En España, la Organización Médica Colegial recuerda que todas las personas tienen derecho a una asistencia sanitaria de calidad, científica y humana, por lo que la asistencia paliativa al paciente al final de la vida y a su familia «no debe considerarse un privilegio, sino un derecho», ni tampoco un privilegio de los pacientes oncológicos.
El progresivo envejecimiento de la población y el aumento del número de personas con dolencias crónicas o degenerativas dan lugar a un número cada vez mayor de enfermos que padecen al final de sus vidas un sufrimiento intenso.
Afortunadamente, la tendencia que se observa en la mayoría de los países europeos es incluir la medicina paliativa como parte de la cartera de servicios de los programas nacionales de salud, si bien queda aun mucho por hacer. Y mucho más en países en vías de desarrollo, donde muchas personas (la mayoría del mundo) mueren en condiciones indignas de la condición humana. Tanto en el escenario español como en el mundial, humanizar el final de la vida tiene serias implicaciones si potenciamos la filosofía y asistencia paliativa.

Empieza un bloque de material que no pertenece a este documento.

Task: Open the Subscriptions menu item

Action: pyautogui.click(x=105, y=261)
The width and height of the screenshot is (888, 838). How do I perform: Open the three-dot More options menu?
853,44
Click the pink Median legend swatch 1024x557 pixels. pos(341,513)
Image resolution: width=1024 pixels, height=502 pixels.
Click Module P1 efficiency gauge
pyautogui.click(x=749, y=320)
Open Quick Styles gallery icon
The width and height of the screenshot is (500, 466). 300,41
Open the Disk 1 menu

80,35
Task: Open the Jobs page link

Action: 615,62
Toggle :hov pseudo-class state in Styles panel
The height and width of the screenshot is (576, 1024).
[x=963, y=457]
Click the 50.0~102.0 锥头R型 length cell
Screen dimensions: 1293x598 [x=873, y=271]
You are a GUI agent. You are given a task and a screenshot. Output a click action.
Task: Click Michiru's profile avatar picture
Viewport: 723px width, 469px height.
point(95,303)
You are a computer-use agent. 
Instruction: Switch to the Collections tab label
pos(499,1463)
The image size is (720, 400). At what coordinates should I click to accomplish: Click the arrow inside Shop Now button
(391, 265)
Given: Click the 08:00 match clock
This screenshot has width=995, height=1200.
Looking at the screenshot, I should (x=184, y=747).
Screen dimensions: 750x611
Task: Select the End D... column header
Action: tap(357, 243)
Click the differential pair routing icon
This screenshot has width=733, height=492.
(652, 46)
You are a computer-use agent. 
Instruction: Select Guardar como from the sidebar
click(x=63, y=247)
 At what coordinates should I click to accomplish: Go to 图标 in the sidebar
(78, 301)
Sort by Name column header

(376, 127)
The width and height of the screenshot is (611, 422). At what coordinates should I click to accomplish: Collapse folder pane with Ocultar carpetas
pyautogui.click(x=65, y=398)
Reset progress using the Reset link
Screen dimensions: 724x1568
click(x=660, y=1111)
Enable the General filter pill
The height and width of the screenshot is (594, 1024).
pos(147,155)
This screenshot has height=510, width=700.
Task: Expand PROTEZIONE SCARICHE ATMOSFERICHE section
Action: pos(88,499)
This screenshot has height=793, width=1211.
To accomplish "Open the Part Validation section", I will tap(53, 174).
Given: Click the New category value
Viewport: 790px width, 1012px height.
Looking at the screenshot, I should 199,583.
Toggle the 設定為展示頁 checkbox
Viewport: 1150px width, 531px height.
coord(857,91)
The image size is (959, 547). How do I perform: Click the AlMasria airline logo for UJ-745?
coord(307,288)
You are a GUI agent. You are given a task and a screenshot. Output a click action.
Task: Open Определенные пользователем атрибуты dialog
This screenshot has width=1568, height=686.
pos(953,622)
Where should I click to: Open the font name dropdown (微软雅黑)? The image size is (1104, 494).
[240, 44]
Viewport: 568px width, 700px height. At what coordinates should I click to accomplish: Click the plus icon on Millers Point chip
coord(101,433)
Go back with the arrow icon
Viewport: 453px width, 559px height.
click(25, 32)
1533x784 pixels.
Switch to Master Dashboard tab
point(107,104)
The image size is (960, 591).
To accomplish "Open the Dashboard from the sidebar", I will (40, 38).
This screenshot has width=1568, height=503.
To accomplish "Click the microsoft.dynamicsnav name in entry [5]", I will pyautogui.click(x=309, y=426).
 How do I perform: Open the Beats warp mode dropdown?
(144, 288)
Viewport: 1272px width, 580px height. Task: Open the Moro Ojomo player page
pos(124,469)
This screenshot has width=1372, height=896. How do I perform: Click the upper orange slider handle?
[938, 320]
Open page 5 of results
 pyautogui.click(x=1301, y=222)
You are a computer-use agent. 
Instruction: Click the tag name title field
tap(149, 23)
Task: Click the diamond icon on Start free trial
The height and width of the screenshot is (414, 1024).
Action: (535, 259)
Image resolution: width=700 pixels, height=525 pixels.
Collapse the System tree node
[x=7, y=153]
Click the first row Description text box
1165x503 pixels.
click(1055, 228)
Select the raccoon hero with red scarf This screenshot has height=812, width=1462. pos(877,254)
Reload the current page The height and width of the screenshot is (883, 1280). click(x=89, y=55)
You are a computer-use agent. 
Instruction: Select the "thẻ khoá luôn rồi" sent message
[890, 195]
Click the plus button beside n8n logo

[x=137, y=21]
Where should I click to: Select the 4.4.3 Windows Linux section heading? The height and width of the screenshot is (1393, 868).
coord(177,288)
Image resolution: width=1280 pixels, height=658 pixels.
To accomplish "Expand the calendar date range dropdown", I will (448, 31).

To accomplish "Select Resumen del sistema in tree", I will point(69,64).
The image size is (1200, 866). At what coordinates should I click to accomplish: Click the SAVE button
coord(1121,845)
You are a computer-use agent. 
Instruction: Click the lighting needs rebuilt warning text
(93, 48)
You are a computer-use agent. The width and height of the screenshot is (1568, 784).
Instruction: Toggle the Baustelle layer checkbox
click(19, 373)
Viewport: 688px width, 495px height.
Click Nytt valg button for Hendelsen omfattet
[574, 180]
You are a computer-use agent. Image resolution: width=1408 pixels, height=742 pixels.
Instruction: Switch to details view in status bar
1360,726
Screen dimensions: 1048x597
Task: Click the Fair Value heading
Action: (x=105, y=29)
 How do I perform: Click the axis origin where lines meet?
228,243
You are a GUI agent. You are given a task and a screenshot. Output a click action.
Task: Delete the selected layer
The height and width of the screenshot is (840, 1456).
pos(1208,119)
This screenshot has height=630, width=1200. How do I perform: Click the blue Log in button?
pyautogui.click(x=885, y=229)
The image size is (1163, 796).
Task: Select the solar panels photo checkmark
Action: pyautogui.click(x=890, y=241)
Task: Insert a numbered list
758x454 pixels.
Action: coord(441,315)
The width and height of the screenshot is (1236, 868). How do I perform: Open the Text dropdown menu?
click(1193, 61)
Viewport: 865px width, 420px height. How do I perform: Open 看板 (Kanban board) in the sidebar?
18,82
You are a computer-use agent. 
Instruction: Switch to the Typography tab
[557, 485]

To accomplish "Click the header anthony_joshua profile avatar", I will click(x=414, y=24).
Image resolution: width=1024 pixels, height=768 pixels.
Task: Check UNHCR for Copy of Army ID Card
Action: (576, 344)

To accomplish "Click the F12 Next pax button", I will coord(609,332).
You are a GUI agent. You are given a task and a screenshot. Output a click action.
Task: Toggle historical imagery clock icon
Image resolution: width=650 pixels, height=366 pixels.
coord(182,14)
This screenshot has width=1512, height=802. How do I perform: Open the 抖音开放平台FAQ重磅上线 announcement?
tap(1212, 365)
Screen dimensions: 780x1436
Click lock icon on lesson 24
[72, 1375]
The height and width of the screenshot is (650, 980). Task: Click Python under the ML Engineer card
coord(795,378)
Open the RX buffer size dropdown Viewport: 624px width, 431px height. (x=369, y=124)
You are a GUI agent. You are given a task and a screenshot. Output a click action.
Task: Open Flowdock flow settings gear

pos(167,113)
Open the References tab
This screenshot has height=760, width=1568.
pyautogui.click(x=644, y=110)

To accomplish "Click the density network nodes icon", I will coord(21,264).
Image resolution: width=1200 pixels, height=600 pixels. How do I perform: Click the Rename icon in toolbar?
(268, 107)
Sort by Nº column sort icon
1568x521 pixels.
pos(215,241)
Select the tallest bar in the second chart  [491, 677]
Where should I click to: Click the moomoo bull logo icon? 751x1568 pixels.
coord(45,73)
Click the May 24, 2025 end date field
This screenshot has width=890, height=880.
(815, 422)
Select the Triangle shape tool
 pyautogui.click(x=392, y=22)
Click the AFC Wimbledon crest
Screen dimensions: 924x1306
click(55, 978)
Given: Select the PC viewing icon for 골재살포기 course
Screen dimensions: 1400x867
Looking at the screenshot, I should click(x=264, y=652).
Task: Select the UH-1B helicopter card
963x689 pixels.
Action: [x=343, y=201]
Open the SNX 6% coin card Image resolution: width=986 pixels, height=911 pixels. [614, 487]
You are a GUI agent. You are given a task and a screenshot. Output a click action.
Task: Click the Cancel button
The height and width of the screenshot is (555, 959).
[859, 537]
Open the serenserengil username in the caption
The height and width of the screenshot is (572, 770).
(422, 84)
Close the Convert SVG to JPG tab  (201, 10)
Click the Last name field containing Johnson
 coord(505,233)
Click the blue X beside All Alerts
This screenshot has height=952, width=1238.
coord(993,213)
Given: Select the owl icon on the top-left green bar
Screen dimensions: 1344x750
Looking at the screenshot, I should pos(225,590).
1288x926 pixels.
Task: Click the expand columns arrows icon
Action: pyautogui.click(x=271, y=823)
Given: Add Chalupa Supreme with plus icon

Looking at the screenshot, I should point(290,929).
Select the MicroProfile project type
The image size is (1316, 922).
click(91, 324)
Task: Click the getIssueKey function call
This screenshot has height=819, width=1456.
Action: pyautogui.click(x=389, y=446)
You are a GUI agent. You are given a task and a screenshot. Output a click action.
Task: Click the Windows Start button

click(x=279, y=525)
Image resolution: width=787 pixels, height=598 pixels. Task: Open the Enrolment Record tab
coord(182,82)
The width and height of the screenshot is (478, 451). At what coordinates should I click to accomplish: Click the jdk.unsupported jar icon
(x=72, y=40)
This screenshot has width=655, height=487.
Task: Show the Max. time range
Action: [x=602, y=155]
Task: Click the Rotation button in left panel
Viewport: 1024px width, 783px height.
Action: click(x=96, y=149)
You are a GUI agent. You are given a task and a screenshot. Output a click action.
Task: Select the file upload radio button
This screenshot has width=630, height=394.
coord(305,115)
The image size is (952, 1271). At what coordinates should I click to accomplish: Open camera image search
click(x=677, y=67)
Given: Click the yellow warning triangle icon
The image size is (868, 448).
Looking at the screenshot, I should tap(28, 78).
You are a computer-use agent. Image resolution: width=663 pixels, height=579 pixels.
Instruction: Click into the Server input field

La prevención y el alivio del sufrimiento por medio de una temprana y completa evaluación para el tratamiento del dolor y demás problemas físicos, psicológicos y espirituales son todavía insuficientes. Aun persisten planteamientos curativos y derroche de tecnología en situaciones en las que procederían los cuidados paliativos.
La escasez de recursos y la situación descrita como «de crisis» no puede ser un argumento válido para la no instauración de recursos de cuidados paliativos, sino precisamente una solución, puesto que comportan optimización y equidad en el uso de los mismos. Son una respuesta ética –y por tanto también política y sanitaria– óptima para promover un modo humanizado de concebir el morir humano de manera digna.